> _Given problem_: In the notes on the toolchain BoF sessions, reproduce the passage starting with "I attended the" and going on through "build something solid.", renaming "ABI" to "calling convention" everywhere it occurs.

> _Provided text_:
——

I attended the aarch64 BoF session, where one of the major issues at hand is to implement a system ABI that allows argument passing via SVE registers. This brought up a mirror in RISC-V land: a system ABI for the V extension. We had some discussions in person, which Richard Henderson has summarized on the GCC mailing list. Designing an ABI for the V extension will be a long and interesting project, but the nice thing here is that we get to co design the system ABI along with the V ISA extension in order to ensure we can build something solid.
I ran into Simon Marchi at lunch on Sunday where he asked an off-the-wall question about building a RISC-V system that was 16-bit addressable. It turns out he was running an entire non-8-bit bytes BoF, where I learned that there are a whole bunch of out-of-tree ports of the GNU toolchains for architectures that aren't 8-bit addressable. Most of these architectures tend to be one-off DSPs and therefore aren't publicly discussed, which results in a lot of duplicated work: since there are no upstream architectures in GDB or GCC that have non-8-bit bytes everyone has to keep fixing the same bugs for every port.

——

> _Listed records_:
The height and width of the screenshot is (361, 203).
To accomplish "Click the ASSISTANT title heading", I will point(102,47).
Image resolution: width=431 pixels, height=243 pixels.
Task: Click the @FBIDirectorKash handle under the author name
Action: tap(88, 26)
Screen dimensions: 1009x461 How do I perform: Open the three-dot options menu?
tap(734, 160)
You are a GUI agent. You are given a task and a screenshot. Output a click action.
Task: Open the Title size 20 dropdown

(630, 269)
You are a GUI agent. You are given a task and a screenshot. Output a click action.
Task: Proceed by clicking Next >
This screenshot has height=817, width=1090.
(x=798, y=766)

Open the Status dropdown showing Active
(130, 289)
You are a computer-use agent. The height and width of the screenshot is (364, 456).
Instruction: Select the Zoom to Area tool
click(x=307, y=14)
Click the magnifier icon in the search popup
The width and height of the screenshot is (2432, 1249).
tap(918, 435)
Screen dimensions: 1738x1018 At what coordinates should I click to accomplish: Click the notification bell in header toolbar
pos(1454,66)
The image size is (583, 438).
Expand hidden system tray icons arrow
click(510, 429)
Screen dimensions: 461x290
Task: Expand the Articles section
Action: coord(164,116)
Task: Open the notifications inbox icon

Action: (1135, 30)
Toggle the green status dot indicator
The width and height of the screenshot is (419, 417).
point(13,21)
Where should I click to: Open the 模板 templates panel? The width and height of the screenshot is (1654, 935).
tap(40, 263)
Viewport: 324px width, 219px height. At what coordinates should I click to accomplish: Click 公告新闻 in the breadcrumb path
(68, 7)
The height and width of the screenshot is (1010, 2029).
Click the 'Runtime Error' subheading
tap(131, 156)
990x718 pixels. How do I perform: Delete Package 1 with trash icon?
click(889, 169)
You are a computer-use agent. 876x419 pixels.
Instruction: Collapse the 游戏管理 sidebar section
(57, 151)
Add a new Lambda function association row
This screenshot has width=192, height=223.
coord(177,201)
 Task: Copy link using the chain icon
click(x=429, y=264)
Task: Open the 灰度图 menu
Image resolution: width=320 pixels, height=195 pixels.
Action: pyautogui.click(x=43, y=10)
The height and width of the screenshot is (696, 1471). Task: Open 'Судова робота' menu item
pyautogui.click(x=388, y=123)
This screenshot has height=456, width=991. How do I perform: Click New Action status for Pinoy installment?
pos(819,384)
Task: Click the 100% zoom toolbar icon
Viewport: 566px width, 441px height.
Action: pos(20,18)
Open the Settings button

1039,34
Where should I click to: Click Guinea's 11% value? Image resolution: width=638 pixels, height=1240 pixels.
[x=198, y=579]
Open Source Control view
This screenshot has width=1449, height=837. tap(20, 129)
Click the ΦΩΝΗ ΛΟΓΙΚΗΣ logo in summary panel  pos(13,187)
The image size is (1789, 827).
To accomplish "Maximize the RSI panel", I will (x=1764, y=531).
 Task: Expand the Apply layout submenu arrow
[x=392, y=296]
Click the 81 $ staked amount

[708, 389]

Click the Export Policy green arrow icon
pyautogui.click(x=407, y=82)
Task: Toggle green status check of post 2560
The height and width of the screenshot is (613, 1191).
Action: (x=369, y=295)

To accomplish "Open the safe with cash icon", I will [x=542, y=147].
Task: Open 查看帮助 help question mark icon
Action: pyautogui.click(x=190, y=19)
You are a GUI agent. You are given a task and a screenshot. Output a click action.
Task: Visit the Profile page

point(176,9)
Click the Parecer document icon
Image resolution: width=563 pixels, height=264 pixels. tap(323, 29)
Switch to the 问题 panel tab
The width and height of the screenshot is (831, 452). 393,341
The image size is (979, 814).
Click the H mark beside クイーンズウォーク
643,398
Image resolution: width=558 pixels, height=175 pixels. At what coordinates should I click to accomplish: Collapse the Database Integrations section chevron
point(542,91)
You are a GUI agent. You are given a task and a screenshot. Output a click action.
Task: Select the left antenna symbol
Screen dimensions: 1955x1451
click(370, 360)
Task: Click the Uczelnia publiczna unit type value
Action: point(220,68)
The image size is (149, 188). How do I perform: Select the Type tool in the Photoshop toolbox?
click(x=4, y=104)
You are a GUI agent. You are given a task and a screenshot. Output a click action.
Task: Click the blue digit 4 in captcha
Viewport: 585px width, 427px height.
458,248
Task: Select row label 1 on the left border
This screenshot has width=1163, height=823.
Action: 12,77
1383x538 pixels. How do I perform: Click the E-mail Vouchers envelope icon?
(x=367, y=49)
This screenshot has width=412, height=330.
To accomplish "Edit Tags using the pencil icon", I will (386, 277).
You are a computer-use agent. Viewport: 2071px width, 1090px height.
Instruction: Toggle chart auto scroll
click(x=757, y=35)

——

> _Solved problem_:
I attended the aarch64 BoF session, where one of the major issues at hand is to implement a system calling convention that allows argument passing via SVE registers. This brought up a mirror in RISC-V land: a system calling convention for the V extension. We had some discussions in person, which Richard Henderson has summarized on the GCC mailing list. Designing an calling convention for the V extension will be a long and interesting project, but the nice thing here is that we get to co design the system calling convention along with the V ISA extension in order to ensure we can build something solid.